Ashley Judd Felt Like A ‘Suspect’ In Mother’s Suicide

Country Music News

It traumatized Ashley Judd when she walked in during her mother’s death by suicide. Ashley had said that Naomi Judd was still alive when she showed up. She had to sit with her as she died.

However, Ashley wrote an op-ed for the New York Times, where she said that the investigation into her mother’s death made her feel like a “suspect” at times. Here is what Ashley said about this terrible experience.

Ashley Judd talks police investigation into her mom’s death

Ashley Judd wrote that standard police procedure following death by suicide leaves lasting traumatic feelings for those left behind. She said she felt “revictimized by laws that can expose their most private moments to the public.”

Ashley said that she lost her mother. She plans to use Naomi Judds death to make changes in survivors’ treatment.

Ashley Judd

“Naomi lost a long battle against an unrelenting foe that in the end was too powerful to be defeated. I could not help her,” Ashley wrote. “I can, however, do something about how she is remembered. And now that I know from bitter experience the pain inflicted on families that have had a loved one die by suicide, I intend to make the subsequent invasion of privacy — the deceased person’s privacy and the family’s privacy — a personal as well as a legal cause.”

Ashley on feeling like a ‘suspect’ in her mom’s death

Ashley said that she was in a state of shock after finding her mother dying after a self-inflicted gunshot wound. She said they were “socially conditioned to cooperate with law enforcement.” However, she said this also left them unguarded to what the police would do with this information.

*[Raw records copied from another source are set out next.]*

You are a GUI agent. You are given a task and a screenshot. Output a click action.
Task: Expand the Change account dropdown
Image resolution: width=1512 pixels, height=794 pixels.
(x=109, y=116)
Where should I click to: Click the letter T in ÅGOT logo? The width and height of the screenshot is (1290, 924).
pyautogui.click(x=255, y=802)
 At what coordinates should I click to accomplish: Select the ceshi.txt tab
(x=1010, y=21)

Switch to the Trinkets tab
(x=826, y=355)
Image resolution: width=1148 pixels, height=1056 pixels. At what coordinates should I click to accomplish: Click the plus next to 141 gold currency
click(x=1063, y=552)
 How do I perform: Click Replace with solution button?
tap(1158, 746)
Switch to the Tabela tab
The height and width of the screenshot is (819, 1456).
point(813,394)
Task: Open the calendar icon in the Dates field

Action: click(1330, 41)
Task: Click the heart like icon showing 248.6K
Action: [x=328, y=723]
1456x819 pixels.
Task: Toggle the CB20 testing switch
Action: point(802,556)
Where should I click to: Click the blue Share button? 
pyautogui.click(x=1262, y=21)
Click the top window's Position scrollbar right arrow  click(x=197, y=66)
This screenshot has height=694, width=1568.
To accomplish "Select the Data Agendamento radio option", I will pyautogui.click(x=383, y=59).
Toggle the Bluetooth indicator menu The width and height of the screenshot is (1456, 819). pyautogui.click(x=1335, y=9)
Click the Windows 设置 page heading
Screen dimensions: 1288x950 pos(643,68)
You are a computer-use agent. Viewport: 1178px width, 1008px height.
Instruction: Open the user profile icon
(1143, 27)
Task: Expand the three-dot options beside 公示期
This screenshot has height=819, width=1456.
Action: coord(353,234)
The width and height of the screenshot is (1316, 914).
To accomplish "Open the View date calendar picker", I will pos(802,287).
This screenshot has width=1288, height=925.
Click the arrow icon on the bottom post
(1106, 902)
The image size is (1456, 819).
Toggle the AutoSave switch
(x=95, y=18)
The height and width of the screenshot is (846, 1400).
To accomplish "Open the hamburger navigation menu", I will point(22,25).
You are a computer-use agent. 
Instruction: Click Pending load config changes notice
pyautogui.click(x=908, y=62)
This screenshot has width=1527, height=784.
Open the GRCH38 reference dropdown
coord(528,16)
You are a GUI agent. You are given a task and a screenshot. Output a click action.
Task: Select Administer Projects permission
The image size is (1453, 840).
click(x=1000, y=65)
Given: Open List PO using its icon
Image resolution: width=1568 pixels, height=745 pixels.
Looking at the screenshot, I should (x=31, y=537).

“I felt cornered and powerless as law enforcement officers began questioning me while the last of my mother’s life was fading. I wanted to be comforting her, telling her how she was about to see her daddy and younger brother as she “went away home,” as we say in Appalachia.”

Ashley Judd

She went on to say that while her mother was dying, she couldn’t be with her. Instead, she began a series of “mandatory” interviews that took her away from her mother’s final moments. However, she does not blame the police for the procedure. She said it how they are trained. However, it also made her feel like she was “a possible suspect in my mother’s suicide.”

Wynonna Judd and Ashley Judd file to prevent disclosure of interviews and photos

This op-ed also lines up with Ashley Judd and her sister Wynonna filing to keep the photos and interviews from her mom’s death from being released to newspapers and the media. “This profoundly intimate personal and medical information does not belong in the press, on the internet or anywhere except in our memories,” she wrote.

“I don’t know that we’ll be able to get the privacy we deserve. We are waiting with taut nerves for the courts to decide. I do know that we’re not alone,” she wrote. She mentioned how police and first responders shared photos of Kobe Bryant’s dead body with people in bars. This led to a multi-million dollar court win for his wife Vanessa Bryant.

“I know her as my mama, who put salt and pepper shakers beside each place setting for our family suppers and relished talking about subjects as diverse as paleoanthropology and neuroscience,” Ashley Judd finished. “She should be remembered for how she lived, which was with goofy humor, glory onstage and unfailing kindness off it — not for the private details of how she suffered when she died.”